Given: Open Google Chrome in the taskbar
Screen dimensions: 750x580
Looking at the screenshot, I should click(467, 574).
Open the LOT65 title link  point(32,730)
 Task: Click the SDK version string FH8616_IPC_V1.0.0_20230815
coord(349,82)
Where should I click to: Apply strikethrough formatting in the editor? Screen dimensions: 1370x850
...
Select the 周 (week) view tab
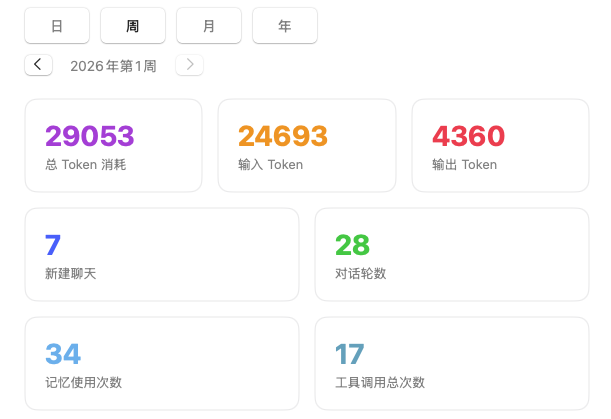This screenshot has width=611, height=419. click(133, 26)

Try it:
All that is wanted is a faithful reproduction of the line above with "Task: Click the", the line with "Where should I", and every line in between.

Exercise solution:
 Task: Click the SDK version string FH8616_IPC_V1.0.0_20230815
coord(349,82)
Where should I click to: Apply strikethrough formatting in the editor? Screen dimensions: 1370x850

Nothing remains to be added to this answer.